Sheikh Shaheb Ali (; 1 July 1917 – 1 June 2004) was a former Bangladeshi football player and manager. He is the only East Pakistani to have both played for and managed the Pakistan national football team. He is also the first head coach of the Bangladesh national football team, guiding them at the 1973 Merdeka Cup. He also holds the record of coaching Bangladesh to their first ever win in international football.

Playing career
Sheikh Shaheb Ali was born in Matuail area of Dhaka, on 1 July 1917. He started his career at Kabi Nazrul Government College, where he was a student and after graduation joined the newly formed Dhaka Mohammedan SC. During the British regime he played in the unrecognised era of the Dhaka Football League and also participated in the Ronald Shield with Victoria SC as a guest player. He also played one game for Kolkata Mohammedan SC in 1945, after impressing the clubs football secretary Abdul Rashid and captain Mohammad Shahjahan while playing for Dhaka XI during an invitational tournament. After the partition of India, he played for Dhaka Wanderers in the Dhaka League, and was league champion in both 1950 and 1951. He played in the 1955 IFA Shield, as a guest player for Dhaka Wanderers. Eventually, Ali was called up to the Pakistan national football team alongside another Bengali player, Nabi Chowdhury, for the 1954 Asian Games in Manila, Philippines. He retired from playing in 1957 after captaining East Pakistan Green team at the Pakistan National Championship.

REQUEST 1:
Condense the paragraph of the football biography that begins "Sheikh Shaheb Ali was born in Matuail" into a bulleted list that keeps its main facts.
REQUEST 2:
Extend the football biography by writing what comes after its last sentence.
The records come from a different source than the football biography.

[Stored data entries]
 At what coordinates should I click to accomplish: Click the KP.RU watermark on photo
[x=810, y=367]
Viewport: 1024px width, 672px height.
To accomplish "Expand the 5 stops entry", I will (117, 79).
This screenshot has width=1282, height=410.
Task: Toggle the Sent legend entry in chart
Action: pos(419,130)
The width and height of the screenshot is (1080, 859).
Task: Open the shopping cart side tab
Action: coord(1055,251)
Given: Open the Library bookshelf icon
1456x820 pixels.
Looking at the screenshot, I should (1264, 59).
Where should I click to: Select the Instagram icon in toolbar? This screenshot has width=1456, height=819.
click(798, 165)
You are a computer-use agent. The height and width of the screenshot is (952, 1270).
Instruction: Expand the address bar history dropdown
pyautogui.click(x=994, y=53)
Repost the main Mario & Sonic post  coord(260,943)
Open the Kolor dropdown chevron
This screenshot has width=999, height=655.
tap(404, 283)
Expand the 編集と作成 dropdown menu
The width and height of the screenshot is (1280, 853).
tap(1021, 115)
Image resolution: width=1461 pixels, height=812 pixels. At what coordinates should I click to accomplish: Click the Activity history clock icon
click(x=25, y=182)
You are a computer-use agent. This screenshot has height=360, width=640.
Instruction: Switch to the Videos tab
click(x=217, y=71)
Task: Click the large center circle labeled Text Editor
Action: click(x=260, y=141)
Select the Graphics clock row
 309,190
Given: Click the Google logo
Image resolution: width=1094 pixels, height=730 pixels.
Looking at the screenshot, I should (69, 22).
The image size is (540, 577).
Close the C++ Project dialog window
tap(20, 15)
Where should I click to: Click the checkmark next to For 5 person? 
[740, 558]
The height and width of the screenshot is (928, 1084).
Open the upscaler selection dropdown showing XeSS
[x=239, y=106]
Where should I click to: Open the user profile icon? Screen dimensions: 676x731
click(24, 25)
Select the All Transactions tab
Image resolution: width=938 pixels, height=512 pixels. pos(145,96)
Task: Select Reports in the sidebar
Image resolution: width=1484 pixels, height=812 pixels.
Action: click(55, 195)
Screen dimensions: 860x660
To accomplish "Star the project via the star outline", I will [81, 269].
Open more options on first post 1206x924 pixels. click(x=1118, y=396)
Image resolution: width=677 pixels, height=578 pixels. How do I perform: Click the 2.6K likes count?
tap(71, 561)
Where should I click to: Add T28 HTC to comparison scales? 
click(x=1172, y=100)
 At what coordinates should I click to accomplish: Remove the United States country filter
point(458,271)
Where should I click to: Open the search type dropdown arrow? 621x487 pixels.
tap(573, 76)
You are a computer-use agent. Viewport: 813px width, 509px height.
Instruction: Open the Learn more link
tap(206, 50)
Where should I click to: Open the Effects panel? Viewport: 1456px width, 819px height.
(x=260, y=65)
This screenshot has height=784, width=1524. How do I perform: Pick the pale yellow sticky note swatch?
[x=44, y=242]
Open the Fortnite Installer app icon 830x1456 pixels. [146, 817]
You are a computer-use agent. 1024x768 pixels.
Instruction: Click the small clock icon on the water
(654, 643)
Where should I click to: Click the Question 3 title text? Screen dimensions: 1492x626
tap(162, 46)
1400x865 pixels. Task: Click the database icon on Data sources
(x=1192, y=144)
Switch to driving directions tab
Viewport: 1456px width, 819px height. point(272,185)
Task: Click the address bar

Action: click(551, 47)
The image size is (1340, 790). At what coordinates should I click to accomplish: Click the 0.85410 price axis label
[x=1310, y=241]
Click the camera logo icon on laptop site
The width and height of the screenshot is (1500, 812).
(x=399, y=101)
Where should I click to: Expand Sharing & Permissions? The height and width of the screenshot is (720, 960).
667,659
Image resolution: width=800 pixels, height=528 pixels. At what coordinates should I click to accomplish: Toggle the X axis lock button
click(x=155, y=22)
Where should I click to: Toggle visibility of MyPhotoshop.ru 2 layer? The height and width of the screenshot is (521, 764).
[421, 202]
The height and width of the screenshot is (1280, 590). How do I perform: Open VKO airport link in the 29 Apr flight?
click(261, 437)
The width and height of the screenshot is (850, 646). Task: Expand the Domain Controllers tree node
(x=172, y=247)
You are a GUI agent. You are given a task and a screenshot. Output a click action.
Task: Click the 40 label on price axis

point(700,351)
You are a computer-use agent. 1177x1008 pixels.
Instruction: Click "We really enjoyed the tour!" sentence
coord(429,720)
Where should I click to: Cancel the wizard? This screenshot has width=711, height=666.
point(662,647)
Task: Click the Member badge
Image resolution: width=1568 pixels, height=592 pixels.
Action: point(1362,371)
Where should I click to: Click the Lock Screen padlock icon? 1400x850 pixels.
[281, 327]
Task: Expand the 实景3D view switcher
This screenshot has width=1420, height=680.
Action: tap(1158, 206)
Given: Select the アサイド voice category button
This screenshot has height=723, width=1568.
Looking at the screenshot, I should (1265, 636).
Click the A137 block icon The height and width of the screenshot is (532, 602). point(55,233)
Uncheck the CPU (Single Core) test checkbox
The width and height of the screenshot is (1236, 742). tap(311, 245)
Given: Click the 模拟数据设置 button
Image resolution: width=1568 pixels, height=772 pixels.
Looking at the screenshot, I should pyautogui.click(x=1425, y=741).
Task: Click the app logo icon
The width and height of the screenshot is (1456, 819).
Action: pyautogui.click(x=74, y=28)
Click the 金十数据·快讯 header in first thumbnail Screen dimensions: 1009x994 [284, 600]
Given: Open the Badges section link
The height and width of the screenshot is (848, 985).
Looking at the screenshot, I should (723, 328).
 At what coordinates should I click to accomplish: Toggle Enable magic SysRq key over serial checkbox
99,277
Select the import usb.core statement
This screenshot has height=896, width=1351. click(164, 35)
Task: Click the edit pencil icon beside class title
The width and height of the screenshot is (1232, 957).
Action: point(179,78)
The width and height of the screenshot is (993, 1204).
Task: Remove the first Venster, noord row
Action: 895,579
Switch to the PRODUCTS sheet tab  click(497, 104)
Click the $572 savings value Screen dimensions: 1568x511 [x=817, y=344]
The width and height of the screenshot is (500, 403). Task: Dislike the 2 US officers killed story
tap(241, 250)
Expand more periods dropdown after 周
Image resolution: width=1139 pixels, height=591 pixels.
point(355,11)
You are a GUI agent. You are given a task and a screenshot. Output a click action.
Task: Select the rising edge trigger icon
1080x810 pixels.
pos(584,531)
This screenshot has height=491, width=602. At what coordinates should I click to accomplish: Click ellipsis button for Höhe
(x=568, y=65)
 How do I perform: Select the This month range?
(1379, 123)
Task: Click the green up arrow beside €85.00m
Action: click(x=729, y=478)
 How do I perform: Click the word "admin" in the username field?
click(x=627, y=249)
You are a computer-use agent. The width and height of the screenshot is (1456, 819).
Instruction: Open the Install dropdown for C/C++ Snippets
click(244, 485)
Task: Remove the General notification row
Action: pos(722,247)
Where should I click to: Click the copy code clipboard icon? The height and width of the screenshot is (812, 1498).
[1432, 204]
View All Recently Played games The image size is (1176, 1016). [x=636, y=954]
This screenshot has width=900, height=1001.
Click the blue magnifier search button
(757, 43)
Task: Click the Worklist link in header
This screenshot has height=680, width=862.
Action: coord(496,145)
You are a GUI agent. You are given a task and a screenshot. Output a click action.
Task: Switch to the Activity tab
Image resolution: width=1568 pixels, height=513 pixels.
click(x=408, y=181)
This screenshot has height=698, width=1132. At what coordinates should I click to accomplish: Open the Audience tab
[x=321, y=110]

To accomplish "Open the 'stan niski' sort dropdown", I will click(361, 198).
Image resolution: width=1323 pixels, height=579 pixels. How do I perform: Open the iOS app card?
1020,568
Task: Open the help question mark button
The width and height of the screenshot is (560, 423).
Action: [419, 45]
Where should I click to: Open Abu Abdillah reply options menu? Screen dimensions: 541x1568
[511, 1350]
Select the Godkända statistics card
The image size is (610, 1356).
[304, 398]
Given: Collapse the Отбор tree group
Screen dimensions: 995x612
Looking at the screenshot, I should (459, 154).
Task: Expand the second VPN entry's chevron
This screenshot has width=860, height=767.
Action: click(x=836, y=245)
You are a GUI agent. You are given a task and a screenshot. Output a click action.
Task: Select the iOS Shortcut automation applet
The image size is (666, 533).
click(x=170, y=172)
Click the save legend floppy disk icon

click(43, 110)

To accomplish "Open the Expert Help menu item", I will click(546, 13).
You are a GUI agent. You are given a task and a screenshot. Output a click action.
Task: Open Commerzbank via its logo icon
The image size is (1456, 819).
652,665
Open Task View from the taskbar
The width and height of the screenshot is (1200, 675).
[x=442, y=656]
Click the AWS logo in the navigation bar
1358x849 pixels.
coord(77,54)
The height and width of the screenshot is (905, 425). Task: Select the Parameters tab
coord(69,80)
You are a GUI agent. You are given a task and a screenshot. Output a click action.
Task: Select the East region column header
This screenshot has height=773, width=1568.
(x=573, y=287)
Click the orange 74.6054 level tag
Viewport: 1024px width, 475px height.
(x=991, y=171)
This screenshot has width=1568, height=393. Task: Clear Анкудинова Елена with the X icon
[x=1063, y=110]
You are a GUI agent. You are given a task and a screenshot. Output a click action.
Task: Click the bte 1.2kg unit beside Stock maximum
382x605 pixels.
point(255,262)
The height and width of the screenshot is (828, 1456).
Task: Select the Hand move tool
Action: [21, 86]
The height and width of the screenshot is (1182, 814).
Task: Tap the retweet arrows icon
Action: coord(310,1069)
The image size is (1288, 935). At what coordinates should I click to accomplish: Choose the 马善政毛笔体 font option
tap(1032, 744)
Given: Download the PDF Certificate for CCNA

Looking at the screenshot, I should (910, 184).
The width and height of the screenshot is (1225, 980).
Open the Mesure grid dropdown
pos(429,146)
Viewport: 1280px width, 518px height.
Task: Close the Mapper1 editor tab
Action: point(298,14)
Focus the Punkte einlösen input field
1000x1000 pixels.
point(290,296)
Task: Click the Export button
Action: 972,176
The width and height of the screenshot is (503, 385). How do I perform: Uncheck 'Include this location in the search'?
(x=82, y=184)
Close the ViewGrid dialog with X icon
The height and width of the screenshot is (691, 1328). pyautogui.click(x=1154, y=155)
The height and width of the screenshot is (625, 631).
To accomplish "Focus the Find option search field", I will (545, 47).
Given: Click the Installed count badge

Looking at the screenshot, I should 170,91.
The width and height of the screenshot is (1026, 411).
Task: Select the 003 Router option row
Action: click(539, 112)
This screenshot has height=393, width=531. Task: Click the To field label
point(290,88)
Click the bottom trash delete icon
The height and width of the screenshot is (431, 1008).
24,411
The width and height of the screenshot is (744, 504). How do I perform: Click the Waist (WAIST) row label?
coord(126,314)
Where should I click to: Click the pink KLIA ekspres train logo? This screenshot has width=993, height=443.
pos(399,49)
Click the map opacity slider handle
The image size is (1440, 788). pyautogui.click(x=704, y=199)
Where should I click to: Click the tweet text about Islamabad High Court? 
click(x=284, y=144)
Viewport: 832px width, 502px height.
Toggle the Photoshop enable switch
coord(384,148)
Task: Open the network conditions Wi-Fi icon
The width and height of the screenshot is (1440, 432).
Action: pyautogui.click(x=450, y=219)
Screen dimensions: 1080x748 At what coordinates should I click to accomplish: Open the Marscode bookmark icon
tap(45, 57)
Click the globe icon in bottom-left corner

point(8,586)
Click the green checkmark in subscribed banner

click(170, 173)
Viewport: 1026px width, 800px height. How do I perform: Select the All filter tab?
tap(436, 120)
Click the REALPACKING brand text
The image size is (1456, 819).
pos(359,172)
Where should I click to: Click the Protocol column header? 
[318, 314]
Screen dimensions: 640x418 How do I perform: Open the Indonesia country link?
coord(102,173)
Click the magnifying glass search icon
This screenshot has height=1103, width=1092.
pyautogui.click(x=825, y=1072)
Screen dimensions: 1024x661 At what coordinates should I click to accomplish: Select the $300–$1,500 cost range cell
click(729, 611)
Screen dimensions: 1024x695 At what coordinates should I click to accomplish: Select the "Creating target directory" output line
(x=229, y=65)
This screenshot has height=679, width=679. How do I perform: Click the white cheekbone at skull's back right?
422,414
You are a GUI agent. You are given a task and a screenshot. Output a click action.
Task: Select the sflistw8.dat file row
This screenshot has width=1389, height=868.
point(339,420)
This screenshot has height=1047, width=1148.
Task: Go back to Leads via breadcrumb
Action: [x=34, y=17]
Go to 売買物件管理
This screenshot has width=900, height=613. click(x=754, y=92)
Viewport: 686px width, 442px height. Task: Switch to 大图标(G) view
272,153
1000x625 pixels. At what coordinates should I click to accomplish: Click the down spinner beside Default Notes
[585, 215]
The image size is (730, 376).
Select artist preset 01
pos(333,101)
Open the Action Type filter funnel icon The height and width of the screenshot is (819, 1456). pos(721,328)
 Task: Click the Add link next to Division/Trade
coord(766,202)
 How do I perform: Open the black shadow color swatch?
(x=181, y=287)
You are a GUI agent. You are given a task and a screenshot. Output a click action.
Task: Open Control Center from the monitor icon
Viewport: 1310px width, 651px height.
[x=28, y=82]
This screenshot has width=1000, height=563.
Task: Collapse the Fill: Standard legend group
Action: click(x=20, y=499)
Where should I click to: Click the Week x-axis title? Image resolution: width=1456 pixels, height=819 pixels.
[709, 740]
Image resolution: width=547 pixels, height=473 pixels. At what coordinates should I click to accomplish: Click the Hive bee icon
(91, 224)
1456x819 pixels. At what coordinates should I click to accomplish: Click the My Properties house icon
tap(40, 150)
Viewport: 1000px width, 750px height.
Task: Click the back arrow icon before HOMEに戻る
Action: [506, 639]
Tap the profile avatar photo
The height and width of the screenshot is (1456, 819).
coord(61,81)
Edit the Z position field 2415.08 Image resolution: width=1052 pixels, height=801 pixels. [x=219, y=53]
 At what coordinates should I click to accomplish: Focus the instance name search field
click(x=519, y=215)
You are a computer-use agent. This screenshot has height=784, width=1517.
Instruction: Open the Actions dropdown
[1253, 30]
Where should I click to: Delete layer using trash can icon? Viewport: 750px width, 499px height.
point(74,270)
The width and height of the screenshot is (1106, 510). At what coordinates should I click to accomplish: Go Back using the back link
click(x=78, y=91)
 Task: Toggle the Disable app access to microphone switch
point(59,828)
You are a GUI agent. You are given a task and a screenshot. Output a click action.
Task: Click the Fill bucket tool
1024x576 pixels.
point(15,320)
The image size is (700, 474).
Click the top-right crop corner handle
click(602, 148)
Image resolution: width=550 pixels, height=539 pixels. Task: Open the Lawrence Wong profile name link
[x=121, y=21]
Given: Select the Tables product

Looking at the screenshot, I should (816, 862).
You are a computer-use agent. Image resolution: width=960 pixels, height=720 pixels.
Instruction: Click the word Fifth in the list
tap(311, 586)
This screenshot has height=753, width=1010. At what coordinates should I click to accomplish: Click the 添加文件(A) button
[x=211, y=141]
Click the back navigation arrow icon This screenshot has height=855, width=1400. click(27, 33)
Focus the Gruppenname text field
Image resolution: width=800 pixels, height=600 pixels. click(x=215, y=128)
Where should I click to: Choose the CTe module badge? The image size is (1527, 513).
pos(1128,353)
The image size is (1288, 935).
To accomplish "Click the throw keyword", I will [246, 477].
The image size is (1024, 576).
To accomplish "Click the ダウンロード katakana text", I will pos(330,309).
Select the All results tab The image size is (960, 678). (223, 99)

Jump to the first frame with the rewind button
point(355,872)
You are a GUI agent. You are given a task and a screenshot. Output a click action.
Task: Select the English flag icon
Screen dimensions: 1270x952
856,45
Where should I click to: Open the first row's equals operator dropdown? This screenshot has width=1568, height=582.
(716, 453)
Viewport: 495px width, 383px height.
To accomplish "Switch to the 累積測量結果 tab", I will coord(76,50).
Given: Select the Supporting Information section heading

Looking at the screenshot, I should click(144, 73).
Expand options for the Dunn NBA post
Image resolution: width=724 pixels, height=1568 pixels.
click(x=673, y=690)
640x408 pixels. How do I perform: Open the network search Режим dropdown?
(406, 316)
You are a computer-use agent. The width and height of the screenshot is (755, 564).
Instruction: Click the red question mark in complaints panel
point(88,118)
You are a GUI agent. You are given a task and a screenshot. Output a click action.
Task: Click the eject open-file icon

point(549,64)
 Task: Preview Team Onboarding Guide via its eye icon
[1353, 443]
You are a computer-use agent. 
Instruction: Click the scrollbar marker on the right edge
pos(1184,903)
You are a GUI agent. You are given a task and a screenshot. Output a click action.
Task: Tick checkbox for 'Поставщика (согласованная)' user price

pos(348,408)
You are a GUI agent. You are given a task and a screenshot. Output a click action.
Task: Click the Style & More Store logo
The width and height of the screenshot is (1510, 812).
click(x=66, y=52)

EXERCISE OUTPUT 1:
- Born on 1 July 1917 in the Matuail area of Dhaka.
- Began his career at Kabi Nazrul Government College, where he studied, then joined the newly formed Dhaka Mohammedan SC after graduating.
- Under British rule, played in the unrecognised era of the Dhaka Football League and appeared in the Ronald Shield as a guest player for Victoria SC.
- Played one game for Kolkata Mohammedan SC in 1945 after impressing football secretary Abdul Rashid and captain Mohammad Shahjahan while playing for Dhaka XI in an invitational tournament.
- After the partition of India, played for Dhaka Wanderers and won the Dhaka League in 1950 and 1951.
- Played in the 1955 IFA Shield as a guest player for Dhaka Wanderers.
- Called up to the Pakistan national team with fellow Bengali Nabi Chowdhury for the 1954 Asian Games in Manila, Philippines.
- Retired in 1957 after captaining the East Pakistan Green team at the Pakistan National Championship.

EXERCISE OUTPUT 2:
Coaching career

Ali started his career as a referee in 1943 and beacame a FIFA referee by 1962, while working with the Pakistan Football Federation which he joined in 1958. He later trained both the East Pakistan and Dhaka University football teams. He was made caretaker coach of the Pakistan national football team at the 1960 Merdeka Cup, where Pakistan finished in fourth place by claiming victories against both Japan and Thailand. After the Independence of Bangladesh, Ali guided the President's XI team against Bangladesh XI, in the first football match in the newly liberated country, on 13 February 1972. Ali's President's XI team won the game 2–0 with goals from Golam Sarwar Tipu and Scooter Gafoor. On 13 May 1972, Ali was head coach of "Dhaka XI", who were the unofficial Bangladesh national team (not affiliated with a FIFA Confederation), against Mohun Bagan. Dhaka XI striker Kazi Salahuddin scored the only goal in front of more than 35,000 spectators at the Dhaka Stadium. Later that year, he again coached Dhaka XI, travelling to India's Guwahati to take part in the Bordoloi Trophy. The team finished runners-up behind East Bengal Club.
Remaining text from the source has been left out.